I have lived in the county for nearly 25 years, and am not in the slightest bit tired (or tiring) of these surroundings that have become my home, and the home of my three sons who have grown up here: the mix of forested slopes in the Green Mountain National Forest; the rolling woodlands and meadows of the Champlain Valley, interspersed with more manicured pastureland, cornfields and hayfields; a wonderful mix of small tumbling and cascading mountain streams and big slow-moving rivers, along with valley lakes and mountain lakes, and ever-changing beaver ponds; old farmhouses and barns and covered bridges; and downtown greens with steeple-crowned churches.
From certain heights, you can see swaths of one of the nation’s truly great lakes — even if it isn’t officially designated as such. And of course several county towns have Champlain lakefront. Ahead of me and to the left as I came around the ridge on my bike was a low-lying swamp. Even the swamps are beautiful.
Having just returned from two weeks in Alaska, I was reminded of something the great English writer C.S. Lewis, author of “The Lion, the Witch, and the Wardrobe,” once penned in a letter to a close friend. “As to the business about being ‘rooted’ or ‘at home everywhere,’ I wonder are they really the opposite, or are they the same thing? I mean, don’t you enjoy the Alps more precisely because you began by first learning to love in an intimate and homely way our own hills and woods? While the mere globe-trotter, starting not from a home feeling but from a guide book’s aesthetic chatter, feels equally at home everywhere only in the sense that he is really at home nowhere? It is just like the difference between vague general philanthropy … and learning first to love your own friends and neighbours (which) makes you more, not less, able to love the next stranger who comes along.”
I can relate fully to Lewis’ thought here. I will grant that, from a distance anyway, Vermont does not have the sort of majesty that can be found in Alaska’s towering, glacier-covered mountains, active volcanoes, fjords and rugged and oft unpeopled coastlines (although what can compare with the majesty of a late September Vermont hillside swathed in the colors of a maple-dominated hardwood forest?).

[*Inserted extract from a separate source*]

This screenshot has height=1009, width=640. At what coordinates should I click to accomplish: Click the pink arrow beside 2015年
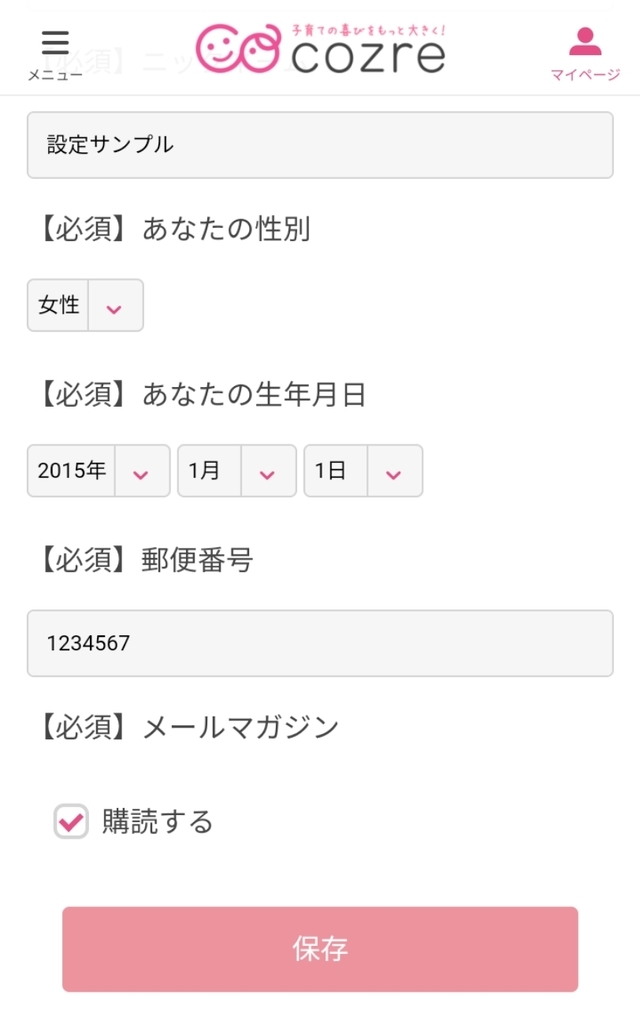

But the majesty of Alaska makes me appreciate the beauty of Addison County more, not less. Or, rather, I think it is only my deep appreciation for the woods, hills, and rivers of my home county that enables me to appreciate the different sorts of beauty of a faraway land. If I did not appreciate, and care about, the woods and meadows by my house, I think that beauty of Alaska would never be able to rise in my mind beyond mere scenery.
In any case, not many days go by that I am not aware of the beauty that surrounds me. Part of it, I suppose, is just a sense of connectedness. It is said that familiarity breeds contempt. I think not. Familiarity — a better word might be intimacy — breeds love and care, not contempt. Who do I love best? My family.
Of course there is another side to that, in addition to appreciating, in an “intimate and homely way” the beauty of “our own hills and woods.” C.S. Lewis’ close friend J.R.R. Tolkien captured that other side as well. At the end of “The Lord of the Rings,” after seeing the devastation wrought by war in lands far away, the four Hobbit heroes return to their home county known as the Shire, a land very similar in many ways to Addison County. They find to their dismay that the Shire has also suffered the ravages of war.
Sam, who of all the Hobbits in the tale is the most connected to the local land, comments on how much worse it is to see the devastation in the fields he knows than it was to see it in distant lands. “Much worse in a way,” he says. “It comes home to you, as they say; because it is home, and you remember it before it was all ruined.”
This, along with the beauty I appreciated on that bike ride, was also how I have felt the past week and a half in the aftermath of Tropical Storm Irene. Vermonters have been watching — and in countless cases pouring out aid and compassion upon the victims of — the devastations of Hurricane Katrina in New Orleans in 2005, the 2007 tsunami in Indonesia, the 2010 earthquake in Haiti, and the earthquake and tsunami in Japan earlier this year. I have felt sympathy toward the victims of these catastrophes. Though I have not visited any of these locales in person, I have supported relief efforts of agencies and of friends who have gone on relief-trips.
Yet looking at photos of the destruction in all these places, although I feel a certain sadness and can intellectually understand how bad it is for the people involved, it is something different when the photos are of homes, bridges, streets, rivers and downtowns that I drive on, bike along, dine at or fish in on a regular basis. And, of course, it is especially different when you are looking at the sight in person, and not at a photograph.
Home, they say, is where the heart is. That is true. Home is therefore also where the heart can be broken.